_What to produce:_ Convert the stretch of data from the line containing "is (600, 800)." through the line containing "tap(150, 1188)", both included, into a JSON list of strings with one string per line and no blank lines. Leave out every other line.

************

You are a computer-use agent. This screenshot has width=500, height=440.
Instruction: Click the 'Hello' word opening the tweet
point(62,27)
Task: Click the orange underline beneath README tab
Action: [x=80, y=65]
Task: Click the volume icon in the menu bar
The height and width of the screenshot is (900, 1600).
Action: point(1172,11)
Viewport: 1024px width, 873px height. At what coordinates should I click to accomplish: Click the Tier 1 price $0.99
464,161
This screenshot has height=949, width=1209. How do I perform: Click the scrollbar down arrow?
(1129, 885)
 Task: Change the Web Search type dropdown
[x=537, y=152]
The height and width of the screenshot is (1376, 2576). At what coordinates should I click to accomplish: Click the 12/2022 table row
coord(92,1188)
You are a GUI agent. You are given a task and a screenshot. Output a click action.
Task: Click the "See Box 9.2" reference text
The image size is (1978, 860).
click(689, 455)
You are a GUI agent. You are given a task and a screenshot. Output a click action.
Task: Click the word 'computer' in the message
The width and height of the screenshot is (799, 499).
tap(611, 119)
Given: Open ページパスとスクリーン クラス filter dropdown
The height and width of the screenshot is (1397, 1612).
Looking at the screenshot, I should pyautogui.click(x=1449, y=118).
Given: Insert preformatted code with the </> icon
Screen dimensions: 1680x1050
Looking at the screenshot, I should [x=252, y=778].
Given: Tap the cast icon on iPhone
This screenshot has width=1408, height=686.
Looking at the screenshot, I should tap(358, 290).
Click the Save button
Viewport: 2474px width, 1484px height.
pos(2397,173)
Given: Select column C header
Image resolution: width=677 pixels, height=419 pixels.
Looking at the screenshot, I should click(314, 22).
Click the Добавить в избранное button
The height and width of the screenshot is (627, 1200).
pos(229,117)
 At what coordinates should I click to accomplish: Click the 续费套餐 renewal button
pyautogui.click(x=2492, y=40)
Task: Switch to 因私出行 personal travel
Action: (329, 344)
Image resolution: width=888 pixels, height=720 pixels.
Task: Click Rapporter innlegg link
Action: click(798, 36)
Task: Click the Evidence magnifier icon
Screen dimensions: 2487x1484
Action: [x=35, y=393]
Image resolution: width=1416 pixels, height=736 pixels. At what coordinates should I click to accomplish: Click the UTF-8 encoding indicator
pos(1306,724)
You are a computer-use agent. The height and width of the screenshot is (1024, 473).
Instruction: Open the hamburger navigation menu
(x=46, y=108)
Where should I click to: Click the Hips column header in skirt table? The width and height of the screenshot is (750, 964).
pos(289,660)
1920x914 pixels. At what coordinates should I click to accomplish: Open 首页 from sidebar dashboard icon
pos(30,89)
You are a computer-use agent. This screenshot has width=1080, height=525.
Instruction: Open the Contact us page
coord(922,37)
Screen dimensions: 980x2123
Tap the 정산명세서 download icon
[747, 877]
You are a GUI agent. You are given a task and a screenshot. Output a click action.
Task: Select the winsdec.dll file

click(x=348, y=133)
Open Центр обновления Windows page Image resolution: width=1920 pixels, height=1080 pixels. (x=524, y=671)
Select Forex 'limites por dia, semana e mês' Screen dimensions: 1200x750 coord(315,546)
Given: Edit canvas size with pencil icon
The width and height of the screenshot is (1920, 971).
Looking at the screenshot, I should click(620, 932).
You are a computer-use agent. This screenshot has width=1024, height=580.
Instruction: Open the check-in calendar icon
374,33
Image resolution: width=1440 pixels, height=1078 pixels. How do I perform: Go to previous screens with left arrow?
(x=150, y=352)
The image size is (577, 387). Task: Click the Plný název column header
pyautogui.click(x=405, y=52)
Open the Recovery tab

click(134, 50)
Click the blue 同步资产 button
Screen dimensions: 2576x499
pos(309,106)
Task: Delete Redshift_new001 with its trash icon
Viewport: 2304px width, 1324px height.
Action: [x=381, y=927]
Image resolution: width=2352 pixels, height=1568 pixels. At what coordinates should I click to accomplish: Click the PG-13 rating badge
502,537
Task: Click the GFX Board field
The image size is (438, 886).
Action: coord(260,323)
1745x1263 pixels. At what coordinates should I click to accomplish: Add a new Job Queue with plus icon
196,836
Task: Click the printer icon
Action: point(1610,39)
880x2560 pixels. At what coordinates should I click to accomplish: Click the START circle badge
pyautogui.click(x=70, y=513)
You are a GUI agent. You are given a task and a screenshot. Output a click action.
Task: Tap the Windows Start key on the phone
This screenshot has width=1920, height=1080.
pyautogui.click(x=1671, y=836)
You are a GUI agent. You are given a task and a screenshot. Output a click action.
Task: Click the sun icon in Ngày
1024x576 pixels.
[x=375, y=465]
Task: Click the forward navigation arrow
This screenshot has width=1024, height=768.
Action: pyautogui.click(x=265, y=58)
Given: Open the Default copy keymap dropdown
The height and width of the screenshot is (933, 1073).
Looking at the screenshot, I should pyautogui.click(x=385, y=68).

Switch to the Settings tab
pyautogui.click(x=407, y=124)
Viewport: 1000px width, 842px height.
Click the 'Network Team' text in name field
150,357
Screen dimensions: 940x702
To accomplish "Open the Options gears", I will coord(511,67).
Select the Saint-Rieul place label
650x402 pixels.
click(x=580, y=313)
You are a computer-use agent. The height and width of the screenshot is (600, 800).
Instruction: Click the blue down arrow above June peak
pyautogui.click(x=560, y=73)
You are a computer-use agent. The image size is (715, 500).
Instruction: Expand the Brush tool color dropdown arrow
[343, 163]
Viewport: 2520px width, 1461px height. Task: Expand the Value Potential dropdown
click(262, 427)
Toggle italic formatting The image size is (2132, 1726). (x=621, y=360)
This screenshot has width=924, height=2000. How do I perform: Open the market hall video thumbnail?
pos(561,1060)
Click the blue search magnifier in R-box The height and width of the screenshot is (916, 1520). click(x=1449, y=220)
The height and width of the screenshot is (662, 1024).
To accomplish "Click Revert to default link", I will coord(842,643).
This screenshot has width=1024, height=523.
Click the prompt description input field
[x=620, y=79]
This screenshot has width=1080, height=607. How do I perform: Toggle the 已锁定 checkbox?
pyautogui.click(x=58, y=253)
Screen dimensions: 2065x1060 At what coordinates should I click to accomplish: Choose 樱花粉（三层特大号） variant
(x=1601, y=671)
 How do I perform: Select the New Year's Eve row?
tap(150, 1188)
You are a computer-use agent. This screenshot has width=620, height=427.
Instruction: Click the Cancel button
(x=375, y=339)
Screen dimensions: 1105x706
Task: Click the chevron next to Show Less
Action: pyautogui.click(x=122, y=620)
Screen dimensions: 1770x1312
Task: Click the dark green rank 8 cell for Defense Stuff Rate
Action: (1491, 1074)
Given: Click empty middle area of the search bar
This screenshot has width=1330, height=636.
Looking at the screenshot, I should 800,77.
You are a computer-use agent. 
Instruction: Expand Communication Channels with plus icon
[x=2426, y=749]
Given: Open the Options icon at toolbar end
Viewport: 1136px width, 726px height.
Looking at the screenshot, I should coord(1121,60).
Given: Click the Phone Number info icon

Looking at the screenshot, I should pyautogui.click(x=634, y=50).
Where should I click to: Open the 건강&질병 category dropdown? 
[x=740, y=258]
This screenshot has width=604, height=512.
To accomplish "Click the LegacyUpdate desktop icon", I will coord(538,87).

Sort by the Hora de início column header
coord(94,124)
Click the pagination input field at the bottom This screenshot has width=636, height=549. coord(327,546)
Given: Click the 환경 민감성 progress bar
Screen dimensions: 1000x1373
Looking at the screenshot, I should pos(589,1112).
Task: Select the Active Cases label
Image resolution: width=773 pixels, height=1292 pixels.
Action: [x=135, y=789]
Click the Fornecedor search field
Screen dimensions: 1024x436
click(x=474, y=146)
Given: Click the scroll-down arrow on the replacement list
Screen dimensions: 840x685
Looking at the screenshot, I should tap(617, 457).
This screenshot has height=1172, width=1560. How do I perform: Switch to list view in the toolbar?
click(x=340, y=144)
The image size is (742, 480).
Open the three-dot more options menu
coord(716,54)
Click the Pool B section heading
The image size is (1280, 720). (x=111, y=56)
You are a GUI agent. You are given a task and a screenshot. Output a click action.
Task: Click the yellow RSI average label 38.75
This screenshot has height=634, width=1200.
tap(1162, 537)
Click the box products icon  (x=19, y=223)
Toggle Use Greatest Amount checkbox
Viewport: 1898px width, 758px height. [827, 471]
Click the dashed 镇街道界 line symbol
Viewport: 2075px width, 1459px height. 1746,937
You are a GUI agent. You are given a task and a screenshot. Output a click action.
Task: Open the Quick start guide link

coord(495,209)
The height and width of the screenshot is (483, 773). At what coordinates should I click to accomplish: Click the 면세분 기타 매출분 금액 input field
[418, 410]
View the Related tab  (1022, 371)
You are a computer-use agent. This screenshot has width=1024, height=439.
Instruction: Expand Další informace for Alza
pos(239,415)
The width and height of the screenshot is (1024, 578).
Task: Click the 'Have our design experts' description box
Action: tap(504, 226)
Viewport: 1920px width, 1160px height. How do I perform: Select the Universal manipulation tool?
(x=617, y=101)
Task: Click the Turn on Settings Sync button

************

_Result of the exercise:_
[
  "You are a computer-use agent. The height and width of the screenshot is (600, 800).",
  "Instruction: Click the blue down arrow above June peak",
  "pyautogui.click(x=560, y=73)",
  "You are a computer-use agent. The image size is (715, 500).",
  "Instruction: Expand the Brush tool color dropdown arrow",
  "[343, 163]",
  "Viewport: 2520px width, 1461px height. Task: Expand the Value Potential dropdown",
  "click(262, 427)",
  "Toggle italic formatting The image size is (2132, 1726). (x=621, y=360)",
  "This screenshot has width=924, height=2000. How do I perform: Open the market hall video thumbnail?",
  "pos(561,1060)",
  "Click the blue search magnifier in R-box The height and width of the screenshot is (916, 1520). click(x=1449, y=220)",
  "The height and width of the screenshot is (662, 1024).",
  "To accomplish \"Click Revert to default link\", I will coord(842,643).",
  "This screenshot has width=1024, height=523.",
  "Click the prompt description input field",
  "[x=620, y=79]",
  "This screenshot has width=1080, height=607. How do I perform: Toggle the 已锁定 checkbox?",
  "pyautogui.click(x=58, y=253)",
  "Screen dimensions: 2065x1060 At what coordinates should I click to accomplish: Choose 樱花粉（三层特大号） variant",
  "(x=1601, y=671)",
  " How do I perform: Select the New Year's Eve row?",
  "tap(150, 1188)"
]